Compiti dell'esercizio -
[a] Riscrivi la parte del brano su Le tre del mattino che parte da "Nelle ultime pagine" e prosegue fino a "loro sfilacciato rapporto.", rinominando "Antonio" in "Marco".
[b] Per favore, scrivi il seguito del brano su Le tre del mattino a partire da dove si interrompe.

Brano fornito -
------------------------
Gianrico Carofiglio le tre del mattino

Le tre del mattino di Gianrico Carofiglio: imparare a perdersi

Nelle ultime pagine del romanzo Le tre del mattino di Gianrico Carofiglio spunta una parola meravigliosa: Balikwas. È un termine assai difficile da tradurre, che nelle Filippine – in lingua Tagalog – è utilizzato per descrivere la sensazione che si prova saltando all’improvviso in un’altra situazione e sentendosi sorpresi o cambiando il proprio punto di vista. L’improvviso sbalordimento che questa parola vuole esprimere è il fondamento stesso su cui è costruita l’intera vicenda di Antonio e di suo padre, che si scoprono per la prima volta sconosciuti e distanti, e tentano di cucire, con esitazione ma spinti da un’autentica volontà, il loro sfilacciato rapporto.

Ad Antonio, un liceale scontroso, è diagnosticata l’epilessia. Il miglior dottore che i genitori riescono a rintracciare è a Marsiglia, così vi si recano, tutti e tre insieme, avvolti da una cortina di imbarazzo e affettazione. Il luminare prescrive ad Antonio degli psicofarmaci che, nei tre anni a venire, risolvono gli attacchi epilettici e lo fanno rientrare in una condizione di normalità adolescenziale, in cui cerca di essere come tutti gli altri e nel contempo sogna di essere diverso, esattamente come ogni suo coetaneo.

Trascorsi i tre anni, arriva il fatidico momento di una visita di controllo, e Antonio ritorna a Marsiglia, stavolta solo con il padre, un professore e matematico.

In una città carica di energia, che pullula di scene di selvaggia e ritmica bellezza, i due non parlano, ma percepiscono uno l’imbarazzo dell’altro.

Mi accorsi di non avere le parole e i modi, per rivolgermi a mio padre. La cosa mi diede una fitta inattesa di dispiacere, e mi fece anche sentire in imbarazzo. Come se la mia regola di coerenza personale e lo statuto della mia ribellione familiare fossero stati incrinati da quel moto involontario dell’anima.
------------------------
Contenuto del dataset -
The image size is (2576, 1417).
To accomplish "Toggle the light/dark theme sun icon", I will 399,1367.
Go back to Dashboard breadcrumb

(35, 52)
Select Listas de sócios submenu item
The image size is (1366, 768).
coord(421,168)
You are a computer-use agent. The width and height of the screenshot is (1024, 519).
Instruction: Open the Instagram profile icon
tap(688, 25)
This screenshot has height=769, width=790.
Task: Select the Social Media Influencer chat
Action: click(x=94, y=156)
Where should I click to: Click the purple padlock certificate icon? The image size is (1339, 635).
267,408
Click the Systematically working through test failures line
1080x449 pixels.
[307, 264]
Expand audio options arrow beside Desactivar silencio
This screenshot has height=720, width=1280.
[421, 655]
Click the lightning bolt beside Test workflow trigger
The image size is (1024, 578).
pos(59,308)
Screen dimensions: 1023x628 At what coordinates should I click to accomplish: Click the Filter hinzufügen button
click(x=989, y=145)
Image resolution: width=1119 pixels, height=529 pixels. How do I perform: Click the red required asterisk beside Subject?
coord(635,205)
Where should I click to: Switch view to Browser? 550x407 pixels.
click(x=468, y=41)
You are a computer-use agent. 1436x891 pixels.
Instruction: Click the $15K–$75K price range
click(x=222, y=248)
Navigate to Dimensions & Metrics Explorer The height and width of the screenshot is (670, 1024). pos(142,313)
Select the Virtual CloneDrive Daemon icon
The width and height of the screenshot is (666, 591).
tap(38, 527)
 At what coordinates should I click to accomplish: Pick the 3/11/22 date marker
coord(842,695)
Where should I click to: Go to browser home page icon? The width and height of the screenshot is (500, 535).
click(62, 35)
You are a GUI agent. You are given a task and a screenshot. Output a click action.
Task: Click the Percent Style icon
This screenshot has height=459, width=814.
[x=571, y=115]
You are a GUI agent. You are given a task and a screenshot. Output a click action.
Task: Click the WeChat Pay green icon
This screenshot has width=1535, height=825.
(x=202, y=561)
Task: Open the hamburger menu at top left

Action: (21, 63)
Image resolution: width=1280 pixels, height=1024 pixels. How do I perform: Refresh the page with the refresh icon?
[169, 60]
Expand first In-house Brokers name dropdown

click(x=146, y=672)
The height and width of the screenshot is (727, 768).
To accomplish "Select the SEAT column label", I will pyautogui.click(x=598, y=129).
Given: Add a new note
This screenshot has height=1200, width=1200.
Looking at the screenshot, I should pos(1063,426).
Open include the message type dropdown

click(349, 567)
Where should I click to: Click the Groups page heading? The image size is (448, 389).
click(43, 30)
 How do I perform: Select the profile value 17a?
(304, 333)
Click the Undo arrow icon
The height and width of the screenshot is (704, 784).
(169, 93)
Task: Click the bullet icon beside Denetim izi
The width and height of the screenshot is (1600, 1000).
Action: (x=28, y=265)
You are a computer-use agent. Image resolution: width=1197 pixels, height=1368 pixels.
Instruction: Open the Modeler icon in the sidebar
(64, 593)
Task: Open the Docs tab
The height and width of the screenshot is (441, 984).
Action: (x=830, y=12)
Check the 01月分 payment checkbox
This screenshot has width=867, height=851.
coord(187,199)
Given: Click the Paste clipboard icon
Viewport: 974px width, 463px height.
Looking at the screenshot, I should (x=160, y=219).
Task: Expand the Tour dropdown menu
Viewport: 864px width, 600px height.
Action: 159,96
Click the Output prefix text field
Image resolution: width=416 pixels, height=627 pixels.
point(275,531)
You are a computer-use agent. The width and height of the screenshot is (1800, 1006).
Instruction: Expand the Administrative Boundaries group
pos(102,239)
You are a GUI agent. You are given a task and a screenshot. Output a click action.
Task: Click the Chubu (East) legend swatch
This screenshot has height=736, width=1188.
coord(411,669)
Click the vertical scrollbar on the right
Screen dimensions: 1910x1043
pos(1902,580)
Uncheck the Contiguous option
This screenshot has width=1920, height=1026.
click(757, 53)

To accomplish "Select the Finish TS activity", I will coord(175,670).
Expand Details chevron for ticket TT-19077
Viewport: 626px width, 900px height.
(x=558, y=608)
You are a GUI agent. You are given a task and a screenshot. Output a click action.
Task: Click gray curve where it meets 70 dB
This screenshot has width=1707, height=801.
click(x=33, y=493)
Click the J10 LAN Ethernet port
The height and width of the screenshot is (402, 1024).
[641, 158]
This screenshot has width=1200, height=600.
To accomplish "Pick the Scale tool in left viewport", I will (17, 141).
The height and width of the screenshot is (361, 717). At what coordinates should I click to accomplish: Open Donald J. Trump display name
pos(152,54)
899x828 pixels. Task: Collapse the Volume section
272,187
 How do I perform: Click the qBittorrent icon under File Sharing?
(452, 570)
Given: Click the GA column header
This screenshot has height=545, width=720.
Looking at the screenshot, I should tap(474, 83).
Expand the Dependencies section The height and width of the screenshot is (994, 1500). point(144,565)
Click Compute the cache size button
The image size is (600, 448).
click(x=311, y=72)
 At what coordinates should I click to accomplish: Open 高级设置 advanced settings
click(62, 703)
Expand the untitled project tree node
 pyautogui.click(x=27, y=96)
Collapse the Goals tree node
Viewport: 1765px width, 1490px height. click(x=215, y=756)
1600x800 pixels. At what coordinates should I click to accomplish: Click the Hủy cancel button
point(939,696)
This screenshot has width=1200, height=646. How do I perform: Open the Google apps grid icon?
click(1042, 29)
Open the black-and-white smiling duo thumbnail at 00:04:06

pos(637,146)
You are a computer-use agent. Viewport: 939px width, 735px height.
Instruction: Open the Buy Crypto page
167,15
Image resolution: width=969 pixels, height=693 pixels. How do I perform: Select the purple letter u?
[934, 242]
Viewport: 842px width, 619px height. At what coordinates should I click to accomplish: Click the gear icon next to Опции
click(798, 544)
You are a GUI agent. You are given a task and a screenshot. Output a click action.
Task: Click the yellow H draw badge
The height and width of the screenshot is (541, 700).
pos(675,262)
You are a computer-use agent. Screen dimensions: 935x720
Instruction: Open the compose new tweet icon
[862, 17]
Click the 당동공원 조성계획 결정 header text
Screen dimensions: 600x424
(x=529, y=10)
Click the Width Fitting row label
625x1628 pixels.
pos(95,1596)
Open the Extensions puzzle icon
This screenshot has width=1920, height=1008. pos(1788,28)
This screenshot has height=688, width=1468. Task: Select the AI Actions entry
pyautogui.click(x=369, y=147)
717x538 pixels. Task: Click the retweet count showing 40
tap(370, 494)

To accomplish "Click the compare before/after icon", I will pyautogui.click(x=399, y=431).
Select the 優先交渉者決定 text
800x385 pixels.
------------------------
Soluzioni dei compiti -
[a]
Nelle ultime pagine del romanzo Le tre del mattino di Gianrico Carofiglio spunta una parola meravigliosa: Balikwas. È un termine assai difficile da tradurre, che nelle Filippine – in lingua Tagalog – è utilizzato per descrivere la sensazione che si prova saltando all’improvviso in un’altra situazione e sentendosi sorpresi o cambiando il proprio punto di vista. L’improvviso sbalordimento che questa parola vuole esprimere è il fondamento stesso su cui è costruita l’intera vicenda di Marco e di suo padre, che si scoprono per la prima volta sconosciuti e distanti, e tentano di cucire, con esitazione ma spinti da un’autentica volontà, il loro sfilacciato rapporto.

[b]
La vicenda si carica allora di un senso di necessità, del bisogno di trovare uno spiraglio per far breccia nella bolla di distacco entro cui il padre si rinchiude – o dentro cui lui ha sempre relegato il padre – e tutto deve avvenire lì, a Marsiglia, in quei giorni. Poche ore per conoscersi, per scoprirsi sotto una luce nuova. Vengono così abbattute le convenzioni e i ruoli, i due si aprono l’un l’altro, e, finalmente, si incontrano.

Così, lasciando da parte imbarazzi ed esitazioni, si raccontano nelle loro vulnerabilità, desideri e pensieri reconditi, mentre si perdono in una città dalle mille contraddizioni.

Carofiglio imparare a perdersi

Non ricordo da quanto tempo non mi succede di avere davanti due giorni senza nessun impegno, senza nulla di specifico da fare, senza nessun dovere. Questo, è strano. […] Te ne accorgi dopo anni. Ti carichi di cose superflue, intendo oggetti, impegni, relazioni personali e tutte queste cose diventano altrettanti fili invisibili che ti avviluppano.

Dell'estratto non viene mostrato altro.